## Objective
Copy out all the items below, putting "Point out an element on the screen" in place of every "Locate an element on the screen" and leaving everything else unchanged.

## Dataset records
* * * *

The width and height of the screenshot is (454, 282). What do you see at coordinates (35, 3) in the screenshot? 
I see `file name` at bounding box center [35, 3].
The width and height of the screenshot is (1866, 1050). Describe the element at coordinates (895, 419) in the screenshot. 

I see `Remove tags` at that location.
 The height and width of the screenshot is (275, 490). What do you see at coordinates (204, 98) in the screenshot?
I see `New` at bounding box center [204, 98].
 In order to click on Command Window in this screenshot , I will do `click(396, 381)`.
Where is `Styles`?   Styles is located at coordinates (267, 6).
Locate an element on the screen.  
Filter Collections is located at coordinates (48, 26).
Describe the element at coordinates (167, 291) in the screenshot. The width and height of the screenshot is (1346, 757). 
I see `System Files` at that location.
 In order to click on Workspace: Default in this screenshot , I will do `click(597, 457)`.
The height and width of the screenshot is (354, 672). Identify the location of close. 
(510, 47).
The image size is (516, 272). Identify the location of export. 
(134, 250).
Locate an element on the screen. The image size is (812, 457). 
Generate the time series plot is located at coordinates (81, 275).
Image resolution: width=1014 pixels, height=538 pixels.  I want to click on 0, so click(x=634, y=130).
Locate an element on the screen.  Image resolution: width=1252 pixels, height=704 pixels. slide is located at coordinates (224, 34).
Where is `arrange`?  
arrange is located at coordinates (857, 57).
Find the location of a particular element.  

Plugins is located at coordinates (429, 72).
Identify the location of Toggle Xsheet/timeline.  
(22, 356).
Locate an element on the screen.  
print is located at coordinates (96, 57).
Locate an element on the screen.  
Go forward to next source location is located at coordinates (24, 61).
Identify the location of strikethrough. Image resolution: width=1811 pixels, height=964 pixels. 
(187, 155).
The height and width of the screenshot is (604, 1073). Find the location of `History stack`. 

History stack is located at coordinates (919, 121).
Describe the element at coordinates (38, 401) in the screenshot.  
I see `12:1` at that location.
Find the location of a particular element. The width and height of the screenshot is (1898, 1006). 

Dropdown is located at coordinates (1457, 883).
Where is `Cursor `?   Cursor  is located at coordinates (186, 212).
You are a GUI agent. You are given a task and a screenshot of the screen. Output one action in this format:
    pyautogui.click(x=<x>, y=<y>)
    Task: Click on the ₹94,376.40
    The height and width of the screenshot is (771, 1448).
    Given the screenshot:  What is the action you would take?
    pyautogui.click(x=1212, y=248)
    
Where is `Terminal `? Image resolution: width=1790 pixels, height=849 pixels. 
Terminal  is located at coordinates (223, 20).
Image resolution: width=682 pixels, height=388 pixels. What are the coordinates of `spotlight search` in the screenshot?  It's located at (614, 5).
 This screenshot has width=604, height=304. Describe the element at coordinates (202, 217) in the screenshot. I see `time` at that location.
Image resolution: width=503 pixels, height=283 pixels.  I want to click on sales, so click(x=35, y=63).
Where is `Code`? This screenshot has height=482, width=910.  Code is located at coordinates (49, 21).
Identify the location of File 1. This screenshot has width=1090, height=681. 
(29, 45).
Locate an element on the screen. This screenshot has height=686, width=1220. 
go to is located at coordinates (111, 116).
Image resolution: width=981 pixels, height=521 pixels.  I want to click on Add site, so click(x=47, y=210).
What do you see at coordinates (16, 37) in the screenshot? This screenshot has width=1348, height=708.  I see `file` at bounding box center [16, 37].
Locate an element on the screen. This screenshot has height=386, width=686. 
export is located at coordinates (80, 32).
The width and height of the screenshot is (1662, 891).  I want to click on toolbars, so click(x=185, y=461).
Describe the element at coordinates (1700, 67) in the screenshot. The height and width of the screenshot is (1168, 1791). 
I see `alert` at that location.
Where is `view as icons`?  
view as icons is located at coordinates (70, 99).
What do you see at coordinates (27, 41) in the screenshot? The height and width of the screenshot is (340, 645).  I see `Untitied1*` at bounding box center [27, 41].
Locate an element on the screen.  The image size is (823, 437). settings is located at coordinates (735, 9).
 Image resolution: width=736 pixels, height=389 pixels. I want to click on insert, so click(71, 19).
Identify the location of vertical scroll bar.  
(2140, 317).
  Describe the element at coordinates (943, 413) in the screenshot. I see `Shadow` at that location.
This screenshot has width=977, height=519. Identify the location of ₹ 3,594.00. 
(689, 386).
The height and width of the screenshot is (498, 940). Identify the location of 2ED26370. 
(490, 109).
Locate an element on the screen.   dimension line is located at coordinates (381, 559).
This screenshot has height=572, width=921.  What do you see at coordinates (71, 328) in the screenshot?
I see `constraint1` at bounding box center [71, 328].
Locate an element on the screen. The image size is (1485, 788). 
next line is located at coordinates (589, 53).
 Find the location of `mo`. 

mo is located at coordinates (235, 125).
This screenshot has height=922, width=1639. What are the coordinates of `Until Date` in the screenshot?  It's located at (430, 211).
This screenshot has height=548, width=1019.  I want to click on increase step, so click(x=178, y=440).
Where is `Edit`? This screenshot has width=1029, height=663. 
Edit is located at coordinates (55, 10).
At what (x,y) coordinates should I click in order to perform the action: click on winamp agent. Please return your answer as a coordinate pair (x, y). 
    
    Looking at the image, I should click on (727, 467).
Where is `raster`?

* * * *

## Task result
The width and height of the screenshot is (454, 282). What do you see at coordinates (35, 3) in the screenshot? 
I see `file name` at bounding box center [35, 3].
The width and height of the screenshot is (1866, 1050). Describe the element at coordinates (895, 419) in the screenshot. 

I see `Remove tags` at that location.
 The height and width of the screenshot is (275, 490). What do you see at coordinates (204, 98) in the screenshot?
I see `New` at bounding box center [204, 98].
 In order to click on Command Window in this screenshot , I will do `click(396, 381)`.
Where is `Styles`?   Styles is located at coordinates (267, 6).
Point out an element on the screen.  
Filter Collections is located at coordinates (48, 26).
Describe the element at coordinates (167, 291) in the screenshot. The width and height of the screenshot is (1346, 757). 
I see `System Files` at that location.
 In order to click on Workspace: Default in this screenshot , I will do `click(597, 457)`.
The height and width of the screenshot is (354, 672). Identify the location of close. 
(510, 47).
The image size is (516, 272). Identify the location of export. 
(134, 250).
Point out an element on the screen. The image size is (812, 457). 
Generate the time series plot is located at coordinates (81, 275).
Image resolution: width=1014 pixels, height=538 pixels.  I want to click on 0, so click(x=634, y=130).
Point out an element on the screen.  Image resolution: width=1252 pixels, height=704 pixels. slide is located at coordinates (224, 34).
Where is `arrange`?  
arrange is located at coordinates (857, 57).
Find the location of a particular element.  

Plugins is located at coordinates (429, 72).
Identify the location of Toggle Xsheet/timeline.  
(22, 356).
Point out an element on the screen.  
print is located at coordinates (96, 57).
Point out an element on the screen.  
Go forward to next source location is located at coordinates (24, 61).
Identify the location of strikethrough. Image resolution: width=1811 pixels, height=964 pixels. 
(187, 155).
The height and width of the screenshot is (604, 1073). Find the location of `History stack`. 

History stack is located at coordinates (919, 121).
Describe the element at coordinates (38, 401) in the screenshot.  
I see `12:1` at that location.
Find the location of a particular element. The width and height of the screenshot is (1898, 1006). 

Dropdown is located at coordinates (1457, 883).
Where is `Cursor `?   Cursor  is located at coordinates (186, 212).
You are a GUI agent. You are given a task and a screenshot of the screen. Output one action in this format:
    pyautogui.click(x=<x>, y=<y>)
    Task: Click on the ₹94,376.40
    The height and width of the screenshot is (771, 1448).
    Given the screenshot:  What is the action you would take?
    pyautogui.click(x=1212, y=248)
    
Where is `Terminal `? Image resolution: width=1790 pixels, height=849 pixels. 
Terminal  is located at coordinates (223, 20).
Image resolution: width=682 pixels, height=388 pixels. What are the coordinates of `spotlight search` in the screenshot?  It's located at (614, 5).
 This screenshot has width=604, height=304. Describe the element at coordinates (202, 217) in the screenshot. I see `time` at that location.
Image resolution: width=503 pixels, height=283 pixels.  I want to click on sales, so click(x=35, y=63).
Where is `Code`? This screenshot has height=482, width=910.  Code is located at coordinates (49, 21).
Identify the location of File 1. This screenshot has width=1090, height=681. 
(29, 45).
Point out an element on the screen. This screenshot has height=686, width=1220. 
go to is located at coordinates (111, 116).
Image resolution: width=981 pixels, height=521 pixels.  I want to click on Add site, so click(x=47, y=210).
What do you see at coordinates (16, 37) in the screenshot? This screenshot has width=1348, height=708.  I see `file` at bounding box center [16, 37].
Point out an element on the screen. This screenshot has height=386, width=686. 
export is located at coordinates (80, 32).
The width and height of the screenshot is (1662, 891).  I want to click on toolbars, so click(x=185, y=461).
Describe the element at coordinates (1700, 67) in the screenshot. The height and width of the screenshot is (1168, 1791). 
I see `alert` at that location.
Where is `view as icons`?  
view as icons is located at coordinates (70, 99).
What do you see at coordinates (27, 41) in the screenshot? The height and width of the screenshot is (340, 645).  I see `Untitied1*` at bounding box center [27, 41].
Point out an element on the screen.  The image size is (823, 437). settings is located at coordinates (735, 9).
 Image resolution: width=736 pixels, height=389 pixels. I want to click on insert, so click(71, 19).
Identify the location of vertical scroll bar.  
(2140, 317).
  Describe the element at coordinates (943, 413) in the screenshot. I see `Shadow` at that location.
This screenshot has width=977, height=519. Identify the location of ₹ 3,594.00. 
(689, 386).
The height and width of the screenshot is (498, 940). Identify the location of 2ED26370. 
(490, 109).
Point out an element on the screen.   dimension line is located at coordinates (381, 559).
This screenshot has height=572, width=921.  What do you see at coordinates (71, 328) in the screenshot?
I see `constraint1` at bounding box center [71, 328].
Point out an element on the screen. The image size is (1485, 788). 
next line is located at coordinates (589, 53).
 Find the location of `mo`. 

mo is located at coordinates (235, 125).
This screenshot has height=922, width=1639. What are the coordinates of `Until Date` in the screenshot?  It's located at (430, 211).
This screenshot has height=548, width=1019.  I want to click on increase step, so click(x=178, y=440).
Where is `Edit`? This screenshot has width=1029, height=663. 
Edit is located at coordinates (55, 10).
At what (x,y) coordinates should I click in order to perform the action: click on winamp agent. Please return your answer as a coordinate pair (x, y). 
    
    Looking at the image, I should click on (727, 467).
Where is `raster`?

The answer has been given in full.